12-Deoxyphorbol 13-palmitate inhibits the expression of VEGF and HIF-1α in MCF-7 cells by blocking the PI3K/Akt/mTOR signaling pathway

Vascular endothelial growth factor (VEGF) is an essential component for angiogenesis, and hypoxia-inducible factor-1 alpha (HIF-1 alpha), which controls the switch of glycolytic and oxidative metabolism, activates the transcription of VEGF. 12-Deoxyphorbol 13-palmitate (DP) is a compound isolated from the roots of Euphorbia fischeriana, and has been revealed to possess anticancer activity.
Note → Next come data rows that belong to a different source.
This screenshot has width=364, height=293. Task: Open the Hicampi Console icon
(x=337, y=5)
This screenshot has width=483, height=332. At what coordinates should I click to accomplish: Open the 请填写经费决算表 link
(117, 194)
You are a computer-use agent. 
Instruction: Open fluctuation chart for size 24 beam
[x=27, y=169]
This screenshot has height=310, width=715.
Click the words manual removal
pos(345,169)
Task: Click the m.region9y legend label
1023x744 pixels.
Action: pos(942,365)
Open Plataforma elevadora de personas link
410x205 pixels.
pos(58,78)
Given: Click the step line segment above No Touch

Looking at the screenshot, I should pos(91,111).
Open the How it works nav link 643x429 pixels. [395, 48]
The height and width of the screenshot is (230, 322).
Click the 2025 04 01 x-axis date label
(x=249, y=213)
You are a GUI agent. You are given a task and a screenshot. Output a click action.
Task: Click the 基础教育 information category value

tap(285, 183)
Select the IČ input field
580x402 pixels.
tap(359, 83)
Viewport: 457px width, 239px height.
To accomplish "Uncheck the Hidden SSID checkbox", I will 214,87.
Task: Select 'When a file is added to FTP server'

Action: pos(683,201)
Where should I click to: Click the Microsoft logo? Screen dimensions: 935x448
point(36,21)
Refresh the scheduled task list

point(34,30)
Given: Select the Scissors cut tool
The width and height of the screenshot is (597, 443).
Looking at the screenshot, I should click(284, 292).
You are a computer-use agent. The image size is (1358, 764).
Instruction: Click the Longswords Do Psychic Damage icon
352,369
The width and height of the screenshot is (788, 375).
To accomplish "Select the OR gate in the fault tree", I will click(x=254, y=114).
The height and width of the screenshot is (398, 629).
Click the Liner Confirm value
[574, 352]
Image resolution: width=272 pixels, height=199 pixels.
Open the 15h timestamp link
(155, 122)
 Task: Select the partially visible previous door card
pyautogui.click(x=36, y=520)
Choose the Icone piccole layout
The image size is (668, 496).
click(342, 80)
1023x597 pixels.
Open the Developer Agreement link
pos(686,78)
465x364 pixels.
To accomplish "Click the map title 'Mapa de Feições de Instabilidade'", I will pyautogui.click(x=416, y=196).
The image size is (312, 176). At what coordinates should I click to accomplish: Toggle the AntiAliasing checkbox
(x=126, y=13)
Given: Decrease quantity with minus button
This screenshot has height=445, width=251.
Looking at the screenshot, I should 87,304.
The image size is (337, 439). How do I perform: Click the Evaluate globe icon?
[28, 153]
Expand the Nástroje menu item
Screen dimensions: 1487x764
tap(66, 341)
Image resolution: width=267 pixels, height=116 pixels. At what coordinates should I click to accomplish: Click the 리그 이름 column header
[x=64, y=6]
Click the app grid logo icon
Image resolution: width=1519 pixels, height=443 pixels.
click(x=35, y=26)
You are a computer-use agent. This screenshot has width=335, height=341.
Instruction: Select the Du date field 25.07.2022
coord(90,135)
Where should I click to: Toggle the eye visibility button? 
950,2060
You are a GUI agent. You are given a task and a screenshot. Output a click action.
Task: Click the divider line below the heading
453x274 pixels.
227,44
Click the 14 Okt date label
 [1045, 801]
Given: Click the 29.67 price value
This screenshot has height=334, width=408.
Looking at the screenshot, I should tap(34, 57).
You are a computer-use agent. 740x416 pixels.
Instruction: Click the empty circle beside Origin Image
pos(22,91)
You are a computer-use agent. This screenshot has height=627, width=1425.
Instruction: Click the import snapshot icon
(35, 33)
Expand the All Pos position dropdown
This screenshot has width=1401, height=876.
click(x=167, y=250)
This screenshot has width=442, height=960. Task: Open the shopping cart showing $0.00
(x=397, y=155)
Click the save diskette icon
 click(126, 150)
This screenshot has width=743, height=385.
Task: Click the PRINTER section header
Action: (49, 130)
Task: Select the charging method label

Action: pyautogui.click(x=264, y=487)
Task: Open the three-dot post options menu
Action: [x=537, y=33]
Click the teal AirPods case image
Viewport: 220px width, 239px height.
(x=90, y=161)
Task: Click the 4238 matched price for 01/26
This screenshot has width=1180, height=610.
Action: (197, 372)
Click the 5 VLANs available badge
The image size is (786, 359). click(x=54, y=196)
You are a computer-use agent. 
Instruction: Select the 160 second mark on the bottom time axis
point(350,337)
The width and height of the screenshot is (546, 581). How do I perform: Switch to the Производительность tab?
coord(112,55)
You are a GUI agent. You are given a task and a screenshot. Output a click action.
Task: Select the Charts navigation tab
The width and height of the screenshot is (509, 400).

In the present study, we found that DP is an effective inhibitor of VEGF and HIF-1 alpha in MCF-7 cells. DP markedly reduced cell viability as determined by MTT assay. ELISA, western blotting and RT-qPCR assays indicated that DP significantly decreased the protein and mRNA expression of VEGF and the protein expression of HIF-1 alpha, while HIF-1 alpha mRNA remained unchanged. In addition, the entrance of HIF-1 alpha into the nucleus was blocked after DP treatment as detected by immunofluorescence analysis. In a further study, we proved that the effects mentioned above were associated with constitutive interference of the phosphatidylinositol 3-kinase (PI3K)/Akt/mammalian target of rapamycin (mTOR) pathway. DP effectively inhibited the phosphorylation of PI3K and its downstream factors p-Akt and p-mTOR, oppositely enhanced the expression of TSC1 (hamartin) and TSC2 (tuberin), which could be reversed by the co-treatment with the PI3K inhibitor wortmannin. Moreover, the addition of wortmanin further downregulated the protein levels of VEGF and HIF-1 alpha. The results revealed that DP inhibited the expression of VEGF and HIF-1 alpha through the PI3K/Akt/mTOR signaling pathway, confirming that DP may be a potential therapeutic candidate for breast cancer.